> _GIVEN EXERCISE_:
Reproduce the rows word for word, from the first line through the line containing "Looking at the screenshot, I should pos(350,332).", with both ends included.

> _TASK INPUTS_:
(begin)

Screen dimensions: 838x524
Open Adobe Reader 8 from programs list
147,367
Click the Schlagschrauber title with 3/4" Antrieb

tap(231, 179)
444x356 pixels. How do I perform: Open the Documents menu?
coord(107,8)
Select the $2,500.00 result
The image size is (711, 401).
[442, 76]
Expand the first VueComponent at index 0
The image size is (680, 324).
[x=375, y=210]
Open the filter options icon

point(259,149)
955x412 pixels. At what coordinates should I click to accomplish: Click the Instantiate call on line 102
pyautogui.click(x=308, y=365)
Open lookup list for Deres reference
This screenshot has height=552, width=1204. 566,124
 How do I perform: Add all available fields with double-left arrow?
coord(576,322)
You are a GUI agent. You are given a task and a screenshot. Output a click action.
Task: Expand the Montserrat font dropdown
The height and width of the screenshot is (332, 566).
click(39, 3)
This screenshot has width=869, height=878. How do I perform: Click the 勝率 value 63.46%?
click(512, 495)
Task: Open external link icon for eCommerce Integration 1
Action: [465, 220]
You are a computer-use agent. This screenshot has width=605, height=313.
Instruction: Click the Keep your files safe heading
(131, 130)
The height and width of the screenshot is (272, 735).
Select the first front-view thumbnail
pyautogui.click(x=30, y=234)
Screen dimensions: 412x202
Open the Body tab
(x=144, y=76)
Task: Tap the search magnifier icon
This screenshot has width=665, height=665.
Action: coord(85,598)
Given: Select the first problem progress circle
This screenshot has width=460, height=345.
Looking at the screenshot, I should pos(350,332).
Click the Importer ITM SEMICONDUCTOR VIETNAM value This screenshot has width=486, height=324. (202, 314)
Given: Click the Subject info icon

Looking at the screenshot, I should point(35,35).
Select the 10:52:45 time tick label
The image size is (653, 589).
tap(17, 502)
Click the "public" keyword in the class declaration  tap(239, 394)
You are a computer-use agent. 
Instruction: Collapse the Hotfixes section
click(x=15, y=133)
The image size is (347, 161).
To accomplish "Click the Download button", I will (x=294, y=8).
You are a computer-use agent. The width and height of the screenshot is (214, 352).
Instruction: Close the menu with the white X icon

(end)

> _ANSWER TO THE PROBLEM_:
Screen dimensions: 838x524
Open Adobe Reader 8 from programs list
147,367
Click the Schlagschrauber title with 3/4" Antrieb

tap(231, 179)
444x356 pixels. How do I perform: Open the Documents menu?
coord(107,8)
Select the $2,500.00 result
The image size is (711, 401).
[442, 76]
Expand the first VueComponent at index 0
The image size is (680, 324).
[x=375, y=210]
Open the filter options icon

point(259,149)
955x412 pixels. At what coordinates should I click to accomplish: Click the Instantiate call on line 102
pyautogui.click(x=308, y=365)
Open lookup list for Deres reference
This screenshot has height=552, width=1204. 566,124
 How do I perform: Add all available fields with double-left arrow?
coord(576,322)
You are a GUI agent. You are given a task and a screenshot. Output a click action.
Task: Expand the Montserrat font dropdown
The height and width of the screenshot is (332, 566).
click(39, 3)
This screenshot has width=869, height=878. How do I perform: Click the 勝率 value 63.46%?
click(512, 495)
Task: Open external link icon for eCommerce Integration 1
Action: [465, 220]
You are a computer-use agent. This screenshot has width=605, height=313.
Instruction: Click the Keep your files safe heading
(131, 130)
The height and width of the screenshot is (272, 735).
Select the first front-view thumbnail
pyautogui.click(x=30, y=234)
Screen dimensions: 412x202
Open the Body tab
(x=144, y=76)
Task: Tap the search magnifier icon
This screenshot has width=665, height=665.
Action: coord(85,598)
Given: Select the first problem progress circle
This screenshot has width=460, height=345.
Looking at the screenshot, I should pos(350,332).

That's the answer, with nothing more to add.